TASK ITEM: Print every line of the material below exactly as it stands, but omit the pictures.
# # # #
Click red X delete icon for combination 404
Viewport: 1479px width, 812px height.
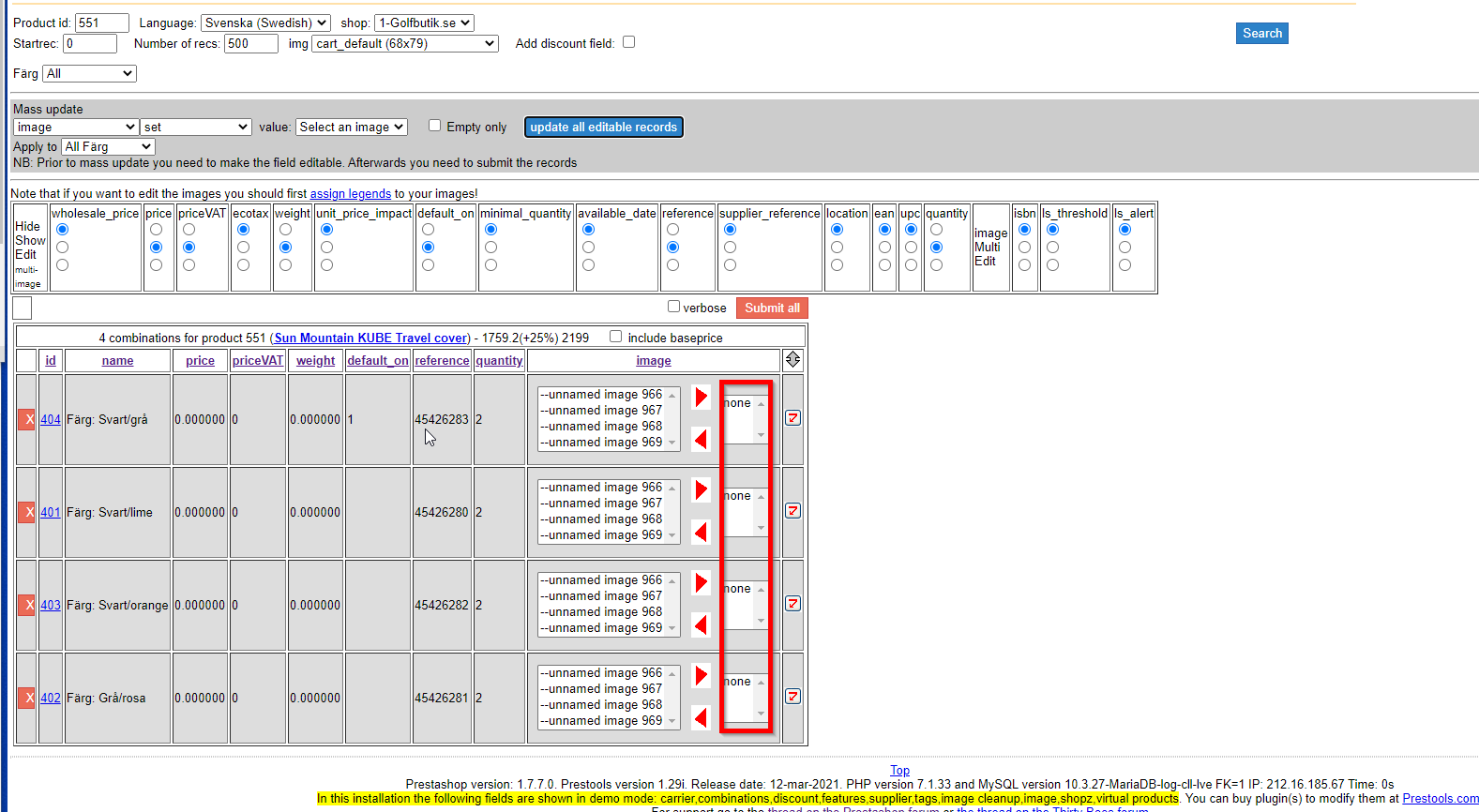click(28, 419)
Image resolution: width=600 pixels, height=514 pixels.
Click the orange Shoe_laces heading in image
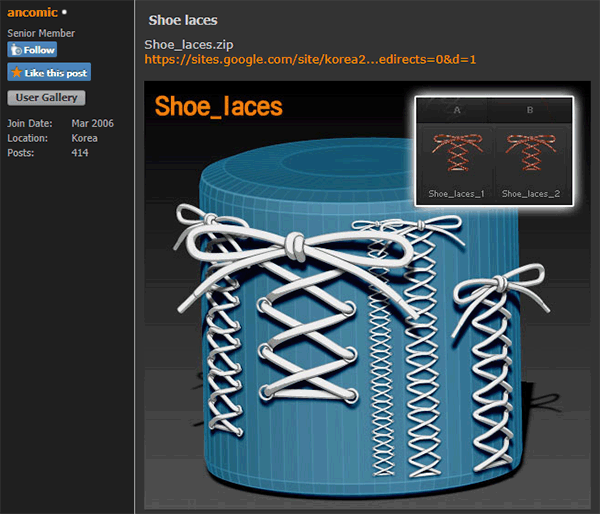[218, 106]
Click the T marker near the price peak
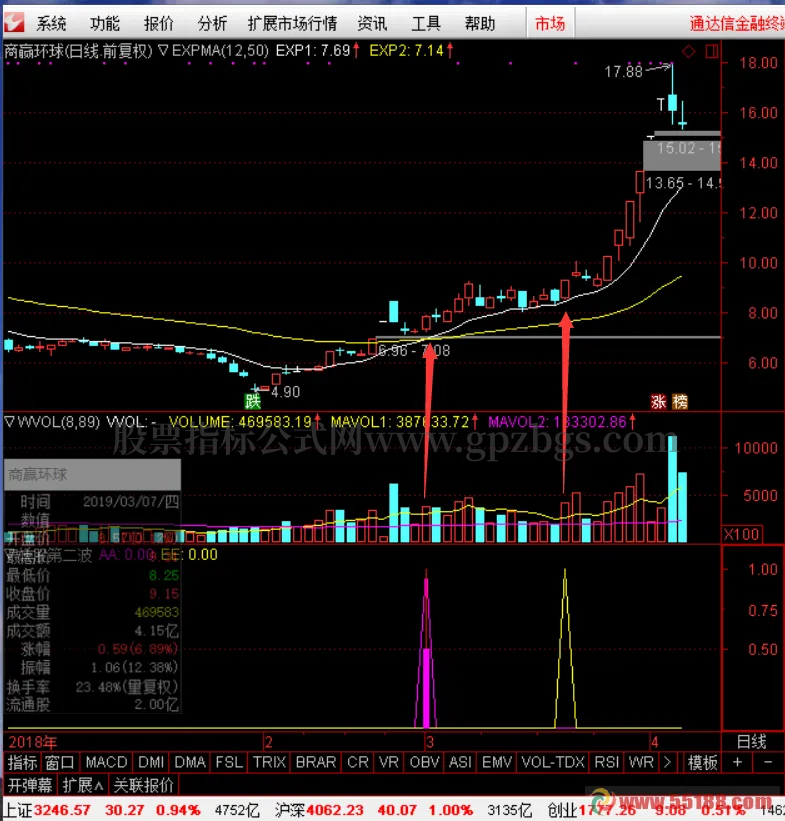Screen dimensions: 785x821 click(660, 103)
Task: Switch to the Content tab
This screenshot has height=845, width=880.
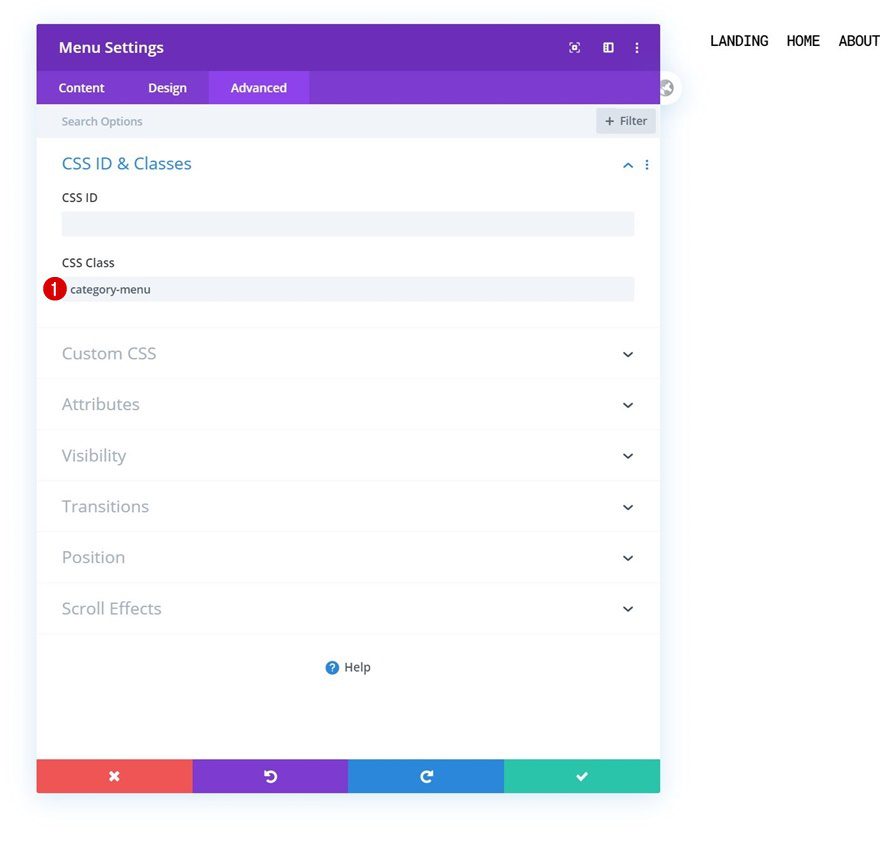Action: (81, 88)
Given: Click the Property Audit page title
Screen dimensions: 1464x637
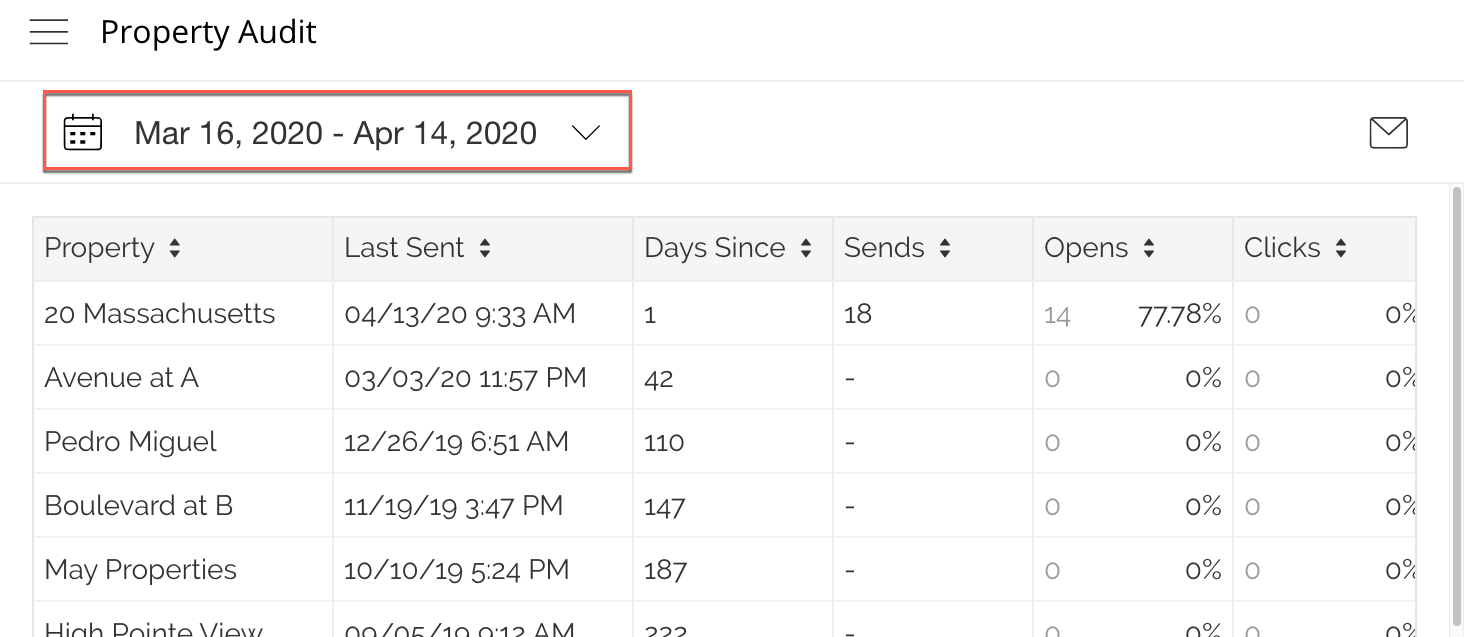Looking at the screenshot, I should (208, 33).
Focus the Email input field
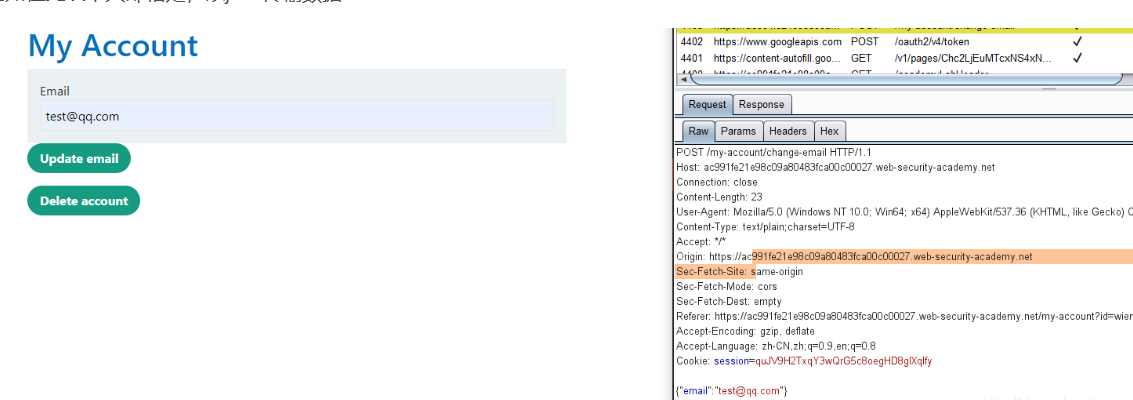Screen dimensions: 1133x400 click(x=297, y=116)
# # # #
RESULT:
Click red X delete icon for combination 404
Viewport: 1479px width, 812px height.
click(28, 419)
Image resolution: width=600 pixels, height=514 pixels.
Click the orange Shoe_laces heading in image
[218, 106]
Click the T marker near the price peak
Screen dimensions: 785x821 click(660, 103)
Task: Switch to the Content tab
This screenshot has height=845, width=880.
Action: (81, 88)
Given: Click the Property Audit page title
Screen dimensions: 1464x637
Looking at the screenshot, I should (208, 33).
Focus the Email input field
Screen dimensions: 1133x400 click(x=297, y=116)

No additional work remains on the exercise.